One ramification of the growth of technology is that sites may start out free, but then they have to make more of a profit, so what started as a free, quality site becomes an ad-ridden nightmare.

A recent example is MyBlogSite. It began as a terrific site for hosting blogs. It had all the features I wanted, and it was free. Then suddenly (this Tuesday, to be exact), they turned commercial. There was a big banner ad squeezed into a “control panel” which the program wouldn’t let me move out of the side column. Of course, a column is meant to be narrow, and a banner ad is meant to be wide, so when it came to competition for screen space between the sidebar and the text of the blog articles, guess which one lost! My blog posts were suddenly about 25% of the screen width. But at least there was a nifty banner ad! Yippee!!

(I have, indeed, searched the Internet and there are quite a few other people abandoning MyBlogSite because of the banner ad / “blog control panel” issue.)

Even better was the one banner ad in their cycle that actually forced a popup ad on top of it all! So depending which ad you got, you might also get an extra ad FOR FREE!! Usually about some aquarium-style screensaver. Which you can ALSO get for free!! :-\

The third thing that showed up on Tuesday was a new form of advertising, where select keywords from within the blog posts would become highlighted (in nice, attractive, bright green) and would link to a sponsored ad.
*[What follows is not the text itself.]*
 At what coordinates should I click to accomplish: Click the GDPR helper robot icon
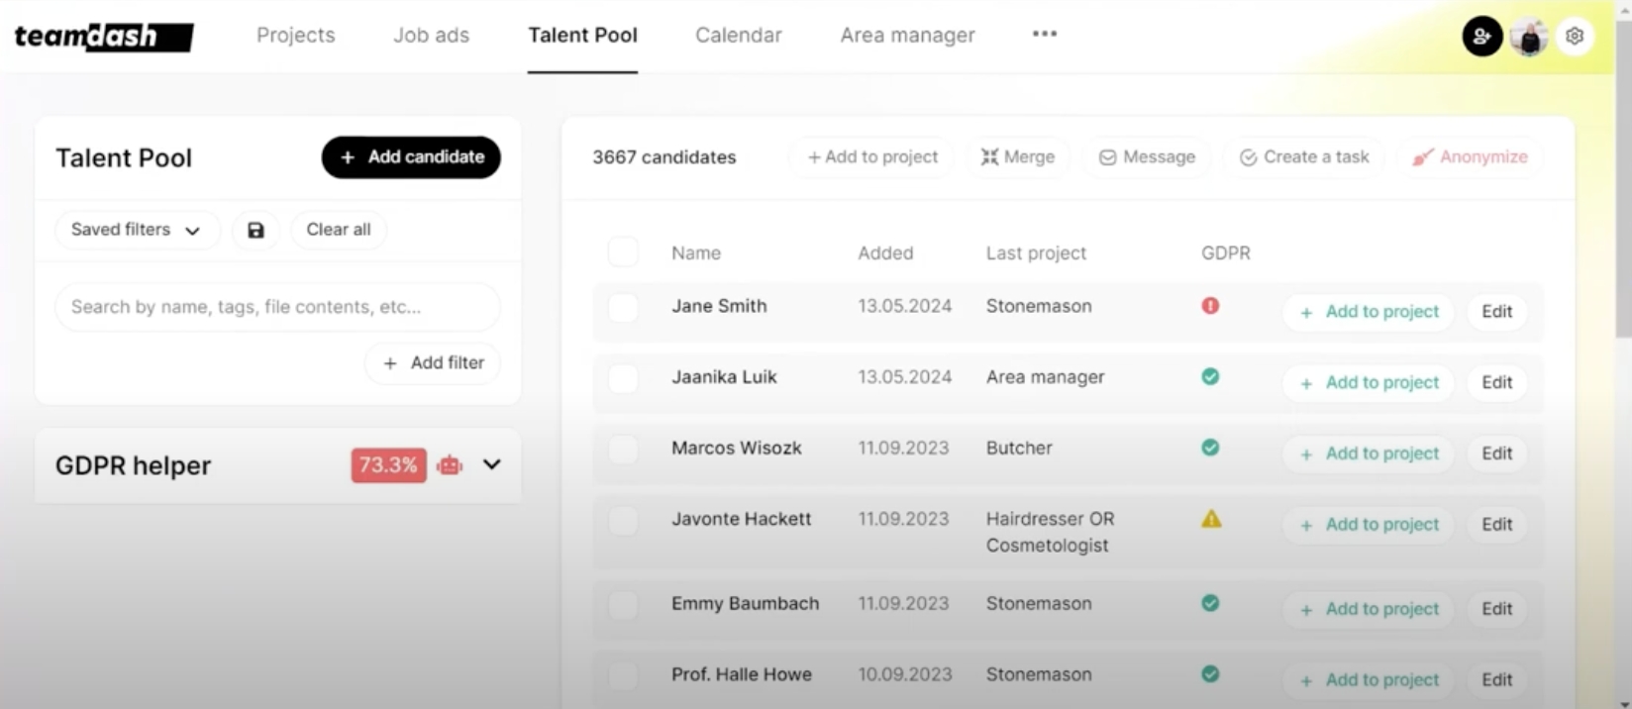tap(450, 465)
Now this was getting totally invasive! I’ve got a post for my library patrons to read about finding newspaper articles, and a couple of words are now links to sponsored ads! You mouseover them and you get a nice big (semitransparent) box that says it’s a sponsored ad and gives you an abstract from the linked site. Click to actually go there. What was the weirdest thing was looking at my CALENDAR (of all things), and seeing the “Sun” label (yes, for Sunday) made a hotlink to a sponsored ad for Sun Microsystems or some such. That was totally the straw that broke the blogcamel’s back!

(It appears there may have been so much negative fallout from their green adwordlinks that MyBlogSite may actually have removed that function. I’m not finding it now. But either way, “it’s too late baby, now it’s too late!”)

As of today, we have moved our blog to an in-house site, hosted on our own servers, with NO ADS! We (the library) a’re the first ones using the software (called CommunityServer), so we’re still working out the bugs. For instance, I want anyone to be able to visit our blog site, and right not you have to log in with your Butler University ID. But it’s in house and fixable. And we’re not reliant on the whims of a web host that has to make (continually more?) money.

This trend seems to be permeating much of the online world. So far, I’m glad that at least Google has chosen a rather non-invasive way of advertising. And even then, the ads you do see are RELATED to what you’re viewing! If you’ve got to have ads on your pages, at least they can be just to one side and be relevant to your content. That helps everyone!

Unfortunately, at the ILF conference I spoke at on Friday, I recommended MyBlogSite as an excellent option for starting a free blog. Then 4 days later it all changes! I wish I could go back and change my referral for those 70+ librarians who were listening. I guess Blogger is still the best free blogging site out there. TypePad is pretty good, too.